I attended a magnet high school 10 miles outside New York City and participated in the International Baccalaureate program, which exposed me to foreign affairs through world literature and global history. I was fortunate to have access to a varied curriculum that allowed me to study Spanish, Arabic, Russian history, the Spanish Civil War, the Cold War, contemporary art, and world cinema in addition to my regular coursework. I was also heavily involved in speech and debate activities like Model UN, policy debate, and student journalism, which allowed me to explore the many different aspects of world politics I found interesting. Having the opportunity to travel across the United States and abroad to debate international security and humanitarian issues with peers from around the world sparked my interest in living overseas in the future.
Before GS, I also spent a year studying in the pre-college division at the Cooper Union School of Art and interning in asset management.

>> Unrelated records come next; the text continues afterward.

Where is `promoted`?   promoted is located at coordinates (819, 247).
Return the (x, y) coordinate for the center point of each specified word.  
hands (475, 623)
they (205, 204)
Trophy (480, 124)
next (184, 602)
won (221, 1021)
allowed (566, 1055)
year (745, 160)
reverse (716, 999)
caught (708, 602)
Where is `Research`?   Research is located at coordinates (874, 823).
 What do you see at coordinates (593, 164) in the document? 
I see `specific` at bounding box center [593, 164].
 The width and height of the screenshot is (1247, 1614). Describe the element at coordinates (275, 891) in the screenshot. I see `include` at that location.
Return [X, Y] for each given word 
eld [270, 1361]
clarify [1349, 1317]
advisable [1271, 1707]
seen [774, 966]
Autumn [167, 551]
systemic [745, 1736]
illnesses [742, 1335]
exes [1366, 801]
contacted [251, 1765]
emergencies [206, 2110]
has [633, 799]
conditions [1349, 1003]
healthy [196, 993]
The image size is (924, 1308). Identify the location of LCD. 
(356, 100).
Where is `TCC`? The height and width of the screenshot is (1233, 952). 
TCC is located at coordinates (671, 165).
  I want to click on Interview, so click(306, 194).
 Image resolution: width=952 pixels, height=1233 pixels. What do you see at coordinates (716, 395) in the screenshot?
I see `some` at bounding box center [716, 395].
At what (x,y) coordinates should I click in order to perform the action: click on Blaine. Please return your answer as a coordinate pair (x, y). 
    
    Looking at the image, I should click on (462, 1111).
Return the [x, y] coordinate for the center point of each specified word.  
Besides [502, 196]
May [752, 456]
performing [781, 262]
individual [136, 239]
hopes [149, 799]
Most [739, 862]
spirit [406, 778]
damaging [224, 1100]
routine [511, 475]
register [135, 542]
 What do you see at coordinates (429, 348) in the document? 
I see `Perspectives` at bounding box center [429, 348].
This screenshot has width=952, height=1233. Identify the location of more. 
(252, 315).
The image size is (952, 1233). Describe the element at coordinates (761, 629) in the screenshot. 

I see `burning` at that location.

After immersing myself in some of the scenes—galleries, museums, finance—that make NYC a capital of the world, I knew it was where I wanted to be. The Dual BA was a natural extension of these interests and goals because it gave me the chance to study my favorite subjects in Europe and New York.
What has been your proudest Columbia moment?
Writing two senior essays: I wrote a senior thesis for my Columbia BA on the origins of magical realism in Hispanic-Caribbean literature, and another for my Trinity BA on the diplomatic history of governments in exile during World War II. My Columbia thesis was awarded an Honors Prize from the Department of Latin American and Iberian Cultures.
Who are some people who have contributed the most to your Columbia experience?
Professor George Chauncey; I took his class “U.S. Lesbian and Gay History” as an elective, but it has easily been one of the most serendipitous aspects of my Columbia experience. It challenged me to think about the ways identity and hostility are both socially produced and reproduced through culture as well as politics. It reshaped the way I look at civil rights, the law, and American history as well as my place in it. After that class, I had the opportunity to work with Professor Chauncey as a research assistant.
What are your plans for after graduation?
I will be joining Goldman Sachs as an analyst working on mergers and acquisitions, shareholder advisory, and activism defense.
What advice would you give to a Columbia student starting their GS journey?
Live off-campus if you can! So many students move to NYC from far-away places, but get swept up in the Columbia bubble and never leave Morningside Heights. If you ever have the opportunity to live in another neighborhood for a semester or a year, take it! It will make your experience so much richer.